メモ
青魚に主に含まれる「オメガ3脂肪酸」は、心疾患由来の死亡率や中性脂肪値を下げる可能性が示されている他、近年の研究では「ガン腫瘍を殺す」様子も確認されています。そんなオメガ3脂肪酸について、新たに「片頭痛の頻度を下げる」という研究結果が発表されました。
Dietary alteration of n-3 and n-6 fatty acids for headache reduction in adults with migraine: randomized controlled trial | The BMJ
https://www.bmj.com/content/374/bmj.n1448
Mediterranean diet with oily fish could help reduce migraine frequency | Food | The Guardian
https://www.theguardian.com/food/2021/jun/30/mediterranean-diet-with-oily-fish-could-help-reduce-migraine-frequency
新たにオメガ3脂肪酸が片頭痛に効果があるという研究結果を発表したのは、アメリカ国立老化研究所のクリストファー・ラムスデン博士ら。ラムスデン博士らは月あたり5~20日は片頭痛が生じるという182人を被験者とし、オメガ3脂肪酸とオメガ6脂肪酸の摂取量が片頭痛の頻度と重症度に与える影響について調べました。
マグロ・ブリ・サバなどの脂肪が多い魚やクルミなどのナッツに主に含まれるオメガ3脂肪酸と、大豆油・コーン油などの精製油に含まれるオメガ6脂肪酸はいずれもオキシリピンという痛みを調整する作用を持つ分子の前駆体ですが、オメガ3脂肪酸由来のオキシリピンは痛みを抑え、オメガ6脂肪酸由来のオキシリピンは痛みを増幅させるという、相反する効果を有しています。
今回の実験では、「オメガ3脂肪酸もオメガ6脂肪酸も一般的な量」「オメガ3脂肪酸は増量&オメガ6脂肪酸は通常量」「オメガ3脂肪酸は増量&オメガ6脂肪酸は減量」という3種類の食事法のいずれかを被験者にランダムに割り当て、各被験者は割り当てられた食事法を16週間にわたって続けました。なお、各食事法はそれぞれに似通った内容になるように定められ、オメガ3脂肪酸・オメガ6脂肪酸の増減は調理油・バターの種類やタンパク質を主とする魚などの食材によって調整されました。
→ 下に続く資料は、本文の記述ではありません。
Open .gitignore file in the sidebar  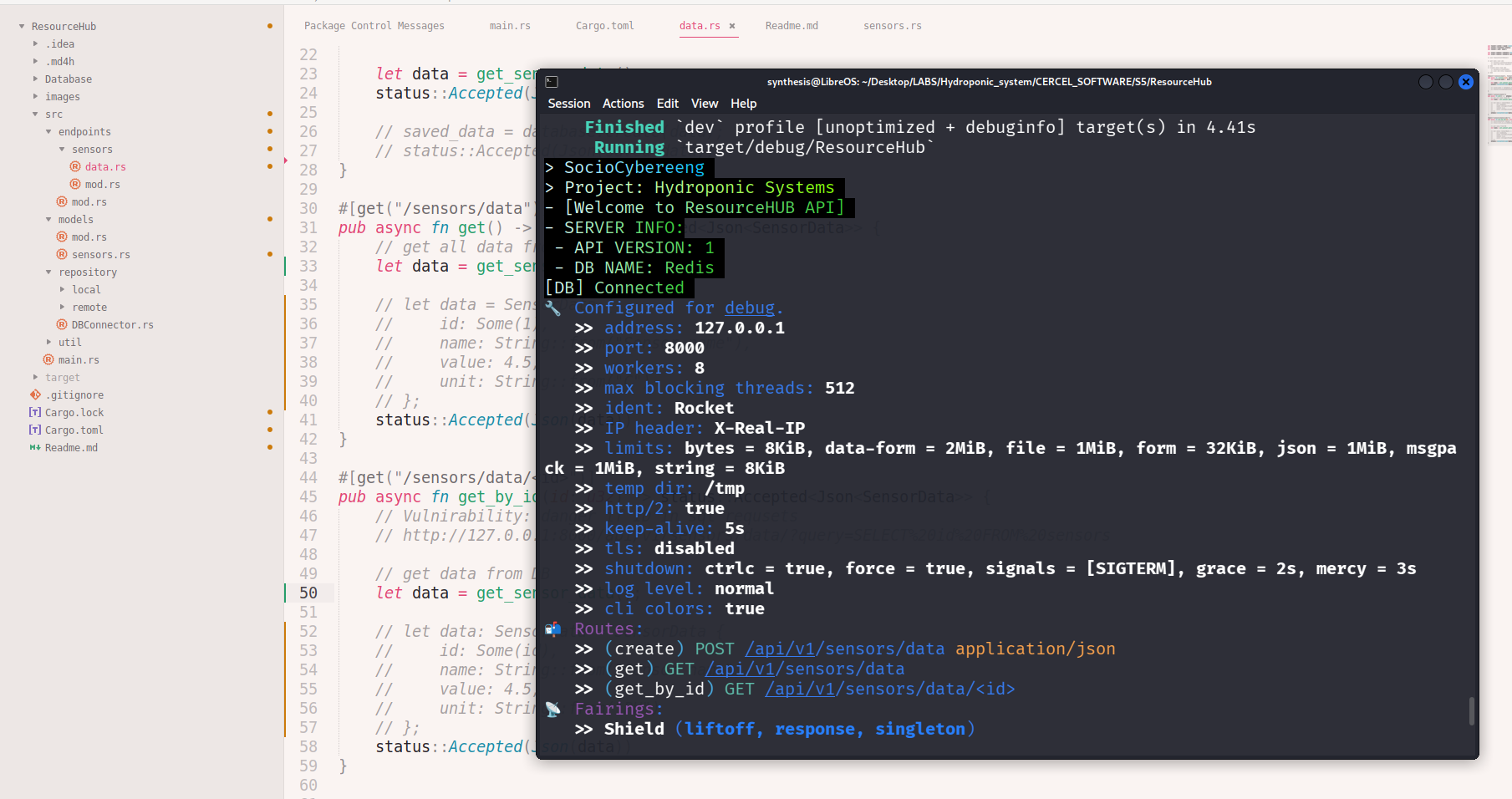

16週間後に被験者を調べたところ、「オメガ3脂肪酸は増量&オメガ6脂肪酸は通常量」「オメガ3脂肪酸は増量&オメガ6脂肪酸は減量」という介入食では痛みを和らげるオキシリピンの産生量が増加しており、片頭痛の重症度については大幅な変化は見られなかった一方、片頭痛の頻度については大幅な減少傾向が確認されました。「オメガ3脂肪酸は増量&オメガ6脂肪酸は通常量」のグループでは1日の頭痛時間が1.3時間減&頭痛発生日数は1カ月あたり2日減となり、「オメガ3脂肪酸は増量&オメガ6脂肪酸は減量」のグループでは1日の頭痛時間が1.7時間減&頭痛発生日は1カ月あたり4日減となりました。
なお、今回の被験者は女性がほとんどだったため、ラムスデン博士らは「子どもや男性、そして高齢者の場合はまた異なる結果が出るかもしれない」という可能性や、「魚以外から摂取されたオメガ3脂肪酸では異なる結果が出るかもしれない」という可能性を注記しています。
また、今回の結果が純粋にオメガ3脂肪酸のみが生み出したものかどうかも明らかになっていません。キングスカレッジ・ロンドンの栄養学・食事学名誉教授であるトム・サンダース氏は「例えばサーモンの摂取量を増やすと、長鎖オメガ3脂肪酸の摂取量だけでなく、ビタミンDやセレンなど他のいくつかの微量栄養素の摂取量も増えます」と述べ、オメガ3脂肪酸を豊富に含む食材が有する何らかの栄養素が効果を上げた可能性を指摘しています。